Last night I finally popped in the pilot episode, "Rendezvous With Yesterday". Being a show from the '60s, I was expecting a program rife with hammy acting, historical inaccuracies, and scientific implausibility. But seeing as how this is an Irwin Allen series, I should have known to expect better. This show has aged far more gracefully than one might think, and its '60s vintage only adds to its appeal. Sure, the computers used by the lab personnel are dinosaurs, but the show's writers drew so little attention to them, using them matter-of-factly like any mundane scientific tool that their contemporaries used, that their obsolescence is almost unnoticed.
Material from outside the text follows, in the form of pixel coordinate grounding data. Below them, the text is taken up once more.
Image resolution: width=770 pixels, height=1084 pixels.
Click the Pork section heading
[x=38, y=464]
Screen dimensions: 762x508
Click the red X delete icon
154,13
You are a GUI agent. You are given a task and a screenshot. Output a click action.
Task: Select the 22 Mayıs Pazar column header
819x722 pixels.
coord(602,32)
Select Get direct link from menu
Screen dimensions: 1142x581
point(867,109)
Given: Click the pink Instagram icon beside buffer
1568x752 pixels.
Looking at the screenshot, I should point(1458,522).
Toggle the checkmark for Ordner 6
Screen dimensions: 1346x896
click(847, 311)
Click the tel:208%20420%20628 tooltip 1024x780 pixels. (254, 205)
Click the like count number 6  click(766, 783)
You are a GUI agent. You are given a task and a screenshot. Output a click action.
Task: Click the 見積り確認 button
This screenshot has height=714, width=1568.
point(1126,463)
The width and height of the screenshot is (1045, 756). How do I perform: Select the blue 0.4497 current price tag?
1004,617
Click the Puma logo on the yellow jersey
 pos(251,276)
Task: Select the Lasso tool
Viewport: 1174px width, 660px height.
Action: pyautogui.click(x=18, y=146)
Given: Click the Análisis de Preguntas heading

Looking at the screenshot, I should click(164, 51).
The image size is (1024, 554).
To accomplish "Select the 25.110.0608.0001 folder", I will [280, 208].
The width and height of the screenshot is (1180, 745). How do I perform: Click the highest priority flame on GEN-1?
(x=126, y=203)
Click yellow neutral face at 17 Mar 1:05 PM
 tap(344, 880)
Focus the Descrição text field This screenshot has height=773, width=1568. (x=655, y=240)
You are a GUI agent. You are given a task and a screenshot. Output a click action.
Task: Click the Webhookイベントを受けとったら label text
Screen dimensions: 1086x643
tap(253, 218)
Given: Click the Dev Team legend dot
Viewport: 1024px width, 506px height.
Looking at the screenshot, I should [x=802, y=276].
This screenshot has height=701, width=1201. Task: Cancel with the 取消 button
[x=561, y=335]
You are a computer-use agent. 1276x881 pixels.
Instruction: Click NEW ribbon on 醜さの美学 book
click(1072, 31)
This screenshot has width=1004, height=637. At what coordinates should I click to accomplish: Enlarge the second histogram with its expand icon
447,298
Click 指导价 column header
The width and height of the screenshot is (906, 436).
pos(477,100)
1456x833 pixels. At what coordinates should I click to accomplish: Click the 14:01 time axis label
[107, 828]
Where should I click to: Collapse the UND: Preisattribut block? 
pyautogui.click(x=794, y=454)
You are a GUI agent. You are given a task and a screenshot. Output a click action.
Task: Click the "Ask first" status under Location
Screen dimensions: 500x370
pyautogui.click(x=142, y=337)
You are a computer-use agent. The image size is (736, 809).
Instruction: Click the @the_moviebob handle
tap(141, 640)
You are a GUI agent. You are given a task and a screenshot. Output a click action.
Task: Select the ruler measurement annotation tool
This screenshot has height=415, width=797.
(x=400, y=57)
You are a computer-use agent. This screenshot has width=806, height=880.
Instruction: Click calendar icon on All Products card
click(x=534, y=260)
The attention to historical detail may have been lacking (the name of the Titanic's first officer didn't jibe with history, and far as I know there were no shuffleboard courts on the liner's decks), but one can hardly expect a '60s TV show to do the kind of exhaustive homework that James Cameron did for a major motion picture.

The fast-and-loose explanation of how the headquarters scientists can see and hear Tony and Doug across time just like on a TV set comes off as a bit silly, but then you just have to chalk that up to the aforementioned scientific implausibility ... and besides, how else are they supposed to take part in the action, and pluck the two intrepid adventurers out of danger when they need to? And if there's one thing that is a little hard to get past, it's the vastness of the Project Tic Toc underground complex, both in its size (descending some 800 stories below ground) and its body of personnel (a staggering twelve thousand) ... obviously nowadays, knowing more about how the government and the scientific community operate -- and probably just the way the world is now in general -- those kinds of statistics would make us viewers roll our eyes and/or snicker out loud. But this is a TV show, after all, and we're just not supposed to dwell on such minutiae.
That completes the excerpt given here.